Cloudflare as of today does not offer a text search product. As such, we had to broaden our search and landed on the defacto standard open-source full text search known as Typesense.

We provide our retriever with various ways to find the most relevant information including a vector search as detailed above. Additionally, full text search through Typesense allows the retriever to search based on topics. The indexer extracts topics based on each text chunks and stores this data in Typesense, enabling fast and accurate question answering capabilities.

Graph Data for Comprehensive Context

All previous data sources allow the retriever to find data that is directly related to the input query of the user i.e. topic search, cosine similarity etc.
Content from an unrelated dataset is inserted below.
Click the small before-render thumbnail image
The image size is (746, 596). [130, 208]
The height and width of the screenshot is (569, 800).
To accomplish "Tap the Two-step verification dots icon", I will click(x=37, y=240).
Whilst a good start, by just retrieving directly related text chunks we likely are missing a lot of relevant context that could help generate nuanced responses.

We can solve this by mapping and retrieving data by looking at the relationships between the text chunks or more specifically by looking at the relationships of the entities mentioned in the text chunks.
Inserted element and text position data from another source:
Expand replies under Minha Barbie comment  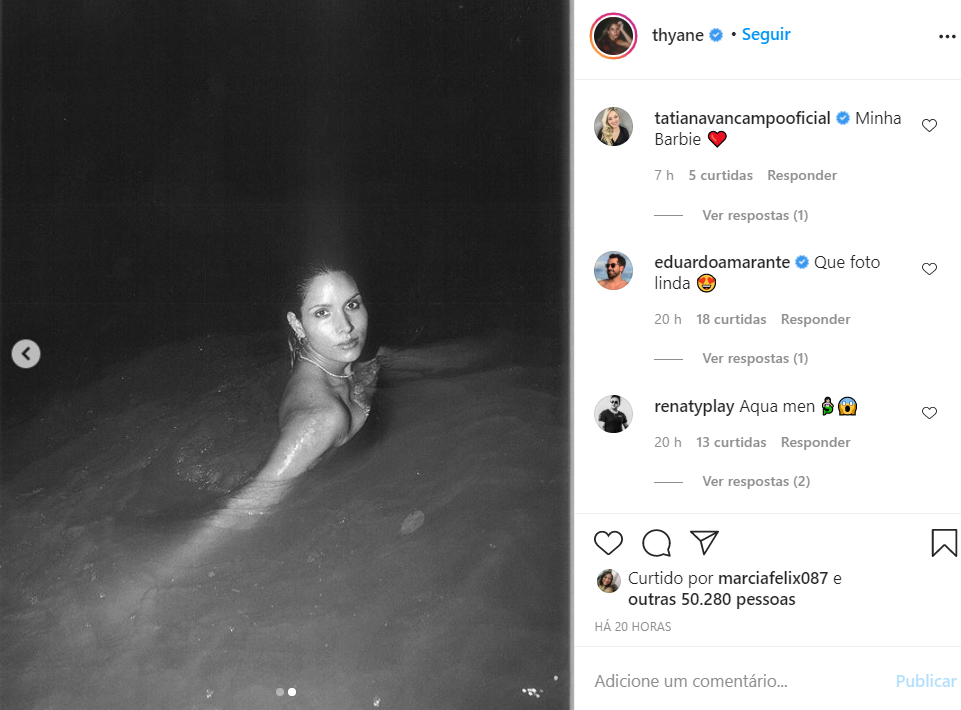[755, 215]
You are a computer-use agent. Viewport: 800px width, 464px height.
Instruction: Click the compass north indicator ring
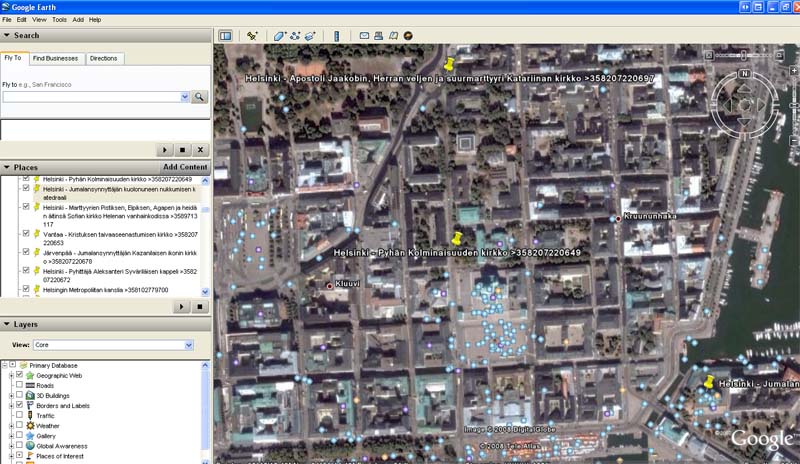pos(744,74)
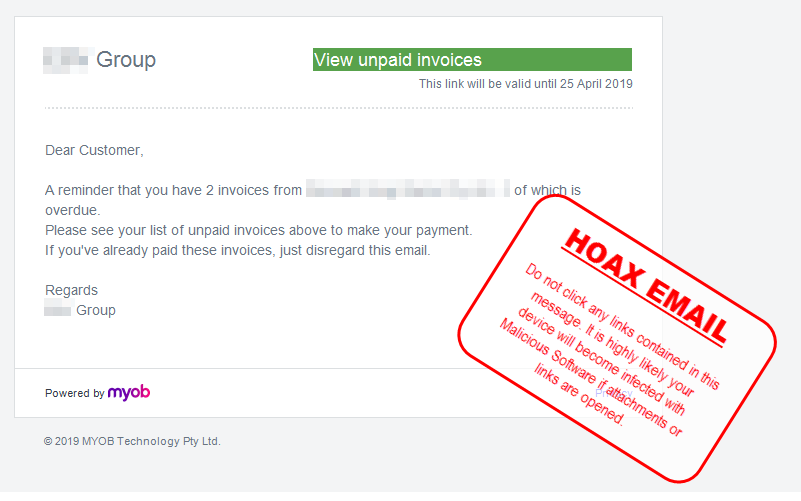Click the dotted divider under header
The width and height of the screenshot is (801, 501).
[x=338, y=108]
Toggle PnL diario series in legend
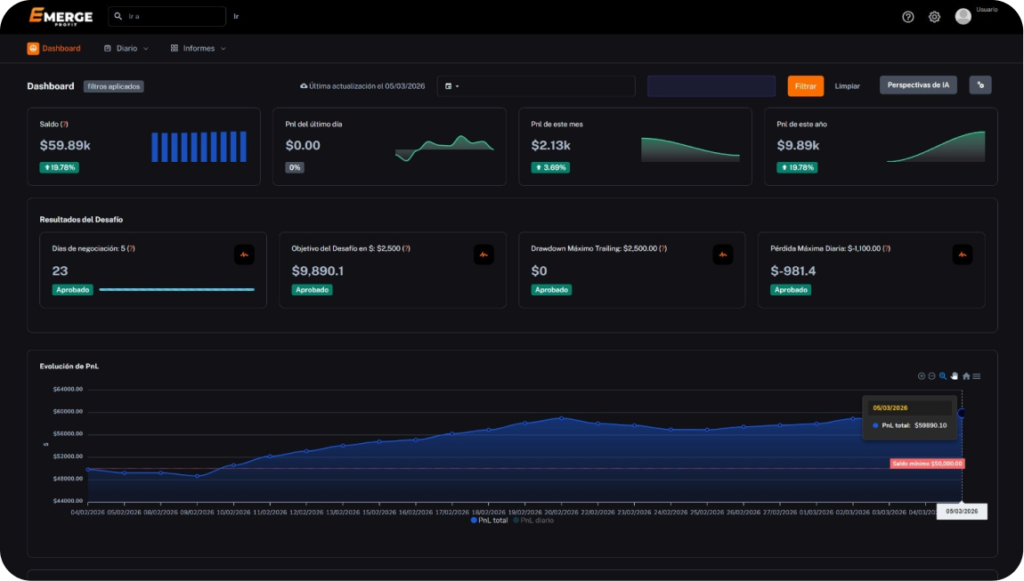This screenshot has height=581, width=1024. point(533,520)

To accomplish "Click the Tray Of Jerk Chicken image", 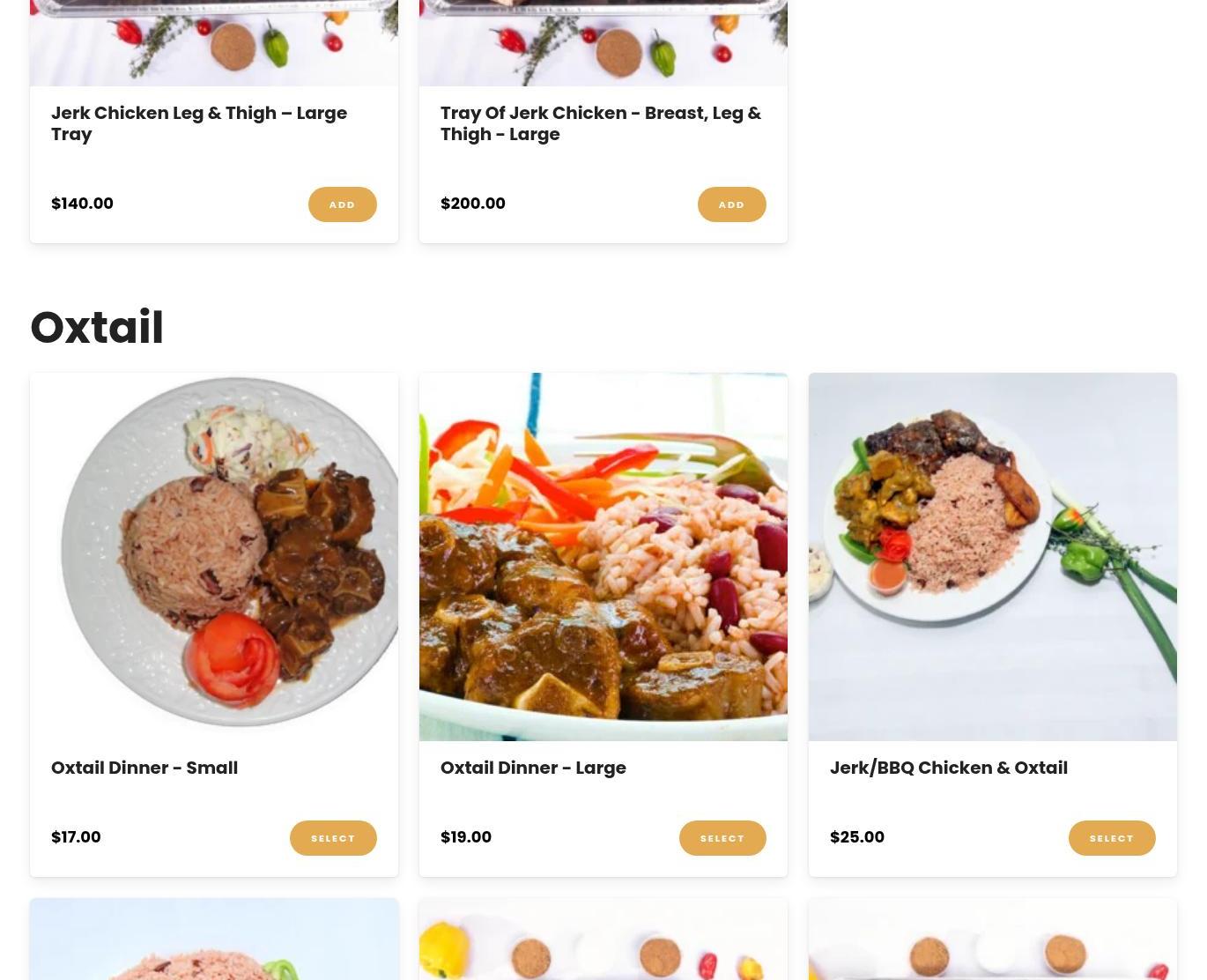I will 604,43.
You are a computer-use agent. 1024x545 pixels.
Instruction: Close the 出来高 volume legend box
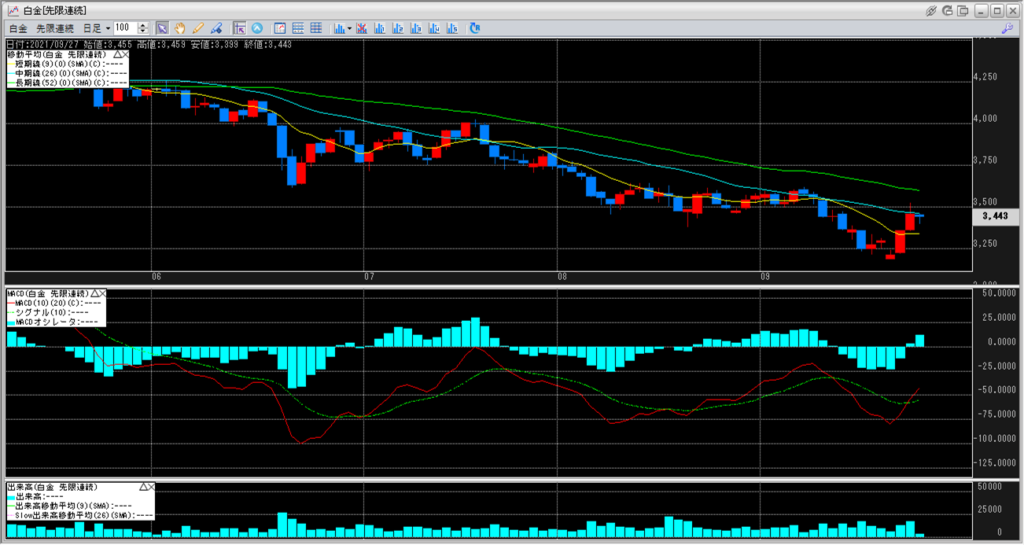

For example, imagine we have an input query related to George Washington. Most data retrieval techniques will only find text chunks directly related to George Washington (or other input query data). However, in doing so we might be ignoring relevant input data such as information about his wife, place of birth and anything else that has a relationship to George Washington. We can capture this information by representing the relationship between entities (George Washington) and the data (text chunks). This allows us to cast a much wider net of potentially interesting data (more on how we do this in the next blog post). Simply said we can retrieve text chunks that either have a direct or indirect relationship to George Washington, providing the most pertinent information for machine learning models to use.

George Washington → President of the United States → Joe Biden

Cloudflare does not have any known offerings for Graph Data which meant we had to look outside their ecosystem for a solution. The defacto industry standard for graph databases is Neo4J, which we selected for our project.

With that, we covered all the data stores we use in our SOTA RAG systems. While perhaps not the most invigorating topic we wanted to create a solid baseline understanding of the various data stores before moving on to more interesting topics such as the indexer and retriever pipelines.

Follow us on LinkedIn to stay up to date on the latest blog posts and developments, or https://calendar.app.google/cjxbyrtmihduPpPt5 to get started on your RAG pipeline today.

Frequently Asked Questions About RAG Data Stores

What are the main types of data stores needed for a robust RAG system?

A comprehensive RAG system typically requires several types of data stores: vector databases for semantic search capabilities, object stores for raw document storage, relational databases for structured data and metadata, full text search for keyword-based queries, and graph databases for entity relationships. Each plays a crucial role in delivering accurate and relevant information in response to user queries.

Why use multiple data stores instead of a single database for RAG applications?

Different data types have different access patterns and query requirements. Vector databases excel at similarity searches but fall short for exact keyword matching. Full text search engines excel at keyword searches but don’t understand semantic meaning. Using specialized data stores optimizes performance for each data type, creating a system that can retrieve information through multiple complementary methods.

How do vector databases differ from traditional text search in RAG applications?

Traditional text search relies on keyword matching and indexes, requiring exact or fuzzy text matches to find relevant documents. Vector databases use vector embeddings that capture semantic meaning, allowing the system to find conceptually similar content even when keywords don’t match. This enables more natural language understanding and ability to retrieve relevant information based on meaning rather than just keywords.

What performance considerations are important when selecting data stores for RAG?

Retrieval latency is critical since it directly impacts user experience - lower latency means faster responses. Storage capacity limits affect how much data you can index. Write performance affects ingestion speed but is less critical than read performance. Cloud-native solutions often provide better scaling options but may have platform-specific limitations. The right balance depends on your specific application requirements and expected query patterns.

How does data storage architecture affect the quality of responses in a RAG system?

The storage architecture directly impacts what information the language model can access and how quickly it can retrieve relevant context. Well organized data stores with multiple retrieval methods (semantic search, full text search, graph traversal) provide more comprehensive context, enabling the model to generate responses with more accurate, nuanced, and complete information. Poor storage architecture can lead to missing context, irrelevant information, and ultimately lower quality answers.